Python WayBack for web archive replay and live web proxy
pywb is a python implementation of web archival replay tools, sometimes also known as ‘Wayback Machine’.
Additionally, pywb includes an extensive index query api for querying information about archived content.
The software can run as a traditional web application or an HTTP or HTTPS proxy server, and has been tested on Linux, OS X and Windows platforms.
With release 0.9.0, pywb provides new simplified, directory-based init system to create and run your own web archive replay system (wayback machine) directly from archive collections on disk.
A new utility, wb-manager performs the most common collection management tasks from the command line.
If you do not have any web archive files (WARCS), you can create easiely create one from any page by using the free https://webrecorder.io/ service
For example, you may visit https://webrecorder.io/record/http://example.com, then (after a few seconds), click Download -> Web Archive (WARC) to get the WARC file (.warc.gz)
Everything you have seen in your browser during the recording session was archived.
Each collections contains an arbitrary amount of WARC files.
Once you have at least one WARC/ARC file, you can set up a quick collection as follows, including installing pywb:
pip install pywb wb-manager init my_coll wb-manager add my_coll <path/to/warc> wayback
Point your browser to http://localhost:8080/my_coll/<url>/ where <url> is a url you recorded before into your WARC/ARC file. (If you just recorded http://example.com/, you should be able to view http://localhost:8080/my_coll/http://example.com/)
If all worked well, you should see your archived version of <url>. Congrats, you are now running your own web archive!
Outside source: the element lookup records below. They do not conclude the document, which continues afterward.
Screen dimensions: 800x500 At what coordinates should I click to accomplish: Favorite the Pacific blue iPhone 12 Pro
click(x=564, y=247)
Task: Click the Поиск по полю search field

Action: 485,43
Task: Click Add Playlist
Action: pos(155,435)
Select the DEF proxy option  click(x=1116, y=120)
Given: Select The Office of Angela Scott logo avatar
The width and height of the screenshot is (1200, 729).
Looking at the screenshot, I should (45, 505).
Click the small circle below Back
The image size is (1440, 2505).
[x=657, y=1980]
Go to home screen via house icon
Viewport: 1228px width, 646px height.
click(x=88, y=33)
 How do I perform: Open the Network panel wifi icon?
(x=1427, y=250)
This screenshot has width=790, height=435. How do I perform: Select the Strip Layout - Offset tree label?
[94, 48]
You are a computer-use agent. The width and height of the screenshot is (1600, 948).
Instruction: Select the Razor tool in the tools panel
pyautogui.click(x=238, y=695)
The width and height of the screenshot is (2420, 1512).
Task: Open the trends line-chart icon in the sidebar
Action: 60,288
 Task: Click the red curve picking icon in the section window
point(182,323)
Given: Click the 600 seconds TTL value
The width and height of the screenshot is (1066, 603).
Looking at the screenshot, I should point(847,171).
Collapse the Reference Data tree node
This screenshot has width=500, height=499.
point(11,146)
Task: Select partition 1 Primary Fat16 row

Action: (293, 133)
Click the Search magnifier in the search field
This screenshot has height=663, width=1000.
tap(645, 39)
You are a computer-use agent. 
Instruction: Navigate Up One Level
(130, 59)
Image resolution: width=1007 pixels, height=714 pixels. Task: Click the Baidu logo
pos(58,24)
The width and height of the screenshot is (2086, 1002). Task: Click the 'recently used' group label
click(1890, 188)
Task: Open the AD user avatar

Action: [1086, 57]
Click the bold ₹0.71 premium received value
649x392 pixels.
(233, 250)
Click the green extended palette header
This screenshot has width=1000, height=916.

Existing archives of WARCs/ARCs files can be used with pywb with minimal amount of setup. By using wb-manager add, WARC/ARC files will automatically be placed in the collection archive directory and indexed.
If you have a large number of existing CDX index files, pywb will be able to read them as well without having to reindex. It is recommended that any index files be converted to the latest JSON based format, which can be done by running: wb-manager cdx-convert <path/to/cdx>
To setup a collection with existing ARC/WARCs and CDX index files, you can:
This will fully migrate your archive and indexes the collection. Any new WARCs added with wb-manager add will be indexed and added to the existing collection. You may use the auto-indexing features (explained below) to add new content to the existing collection.
Legacy installation instructions contain additional information and testing examples, and use a custom config.yaml file. These instructions are from previous releases but still compatible with pywb 0.9.x.
pywb makes it easy to customize most aspects of the UI around archived content, including a custom banner insert, query calendar, search and home pages, via HTML Jinja2 templates.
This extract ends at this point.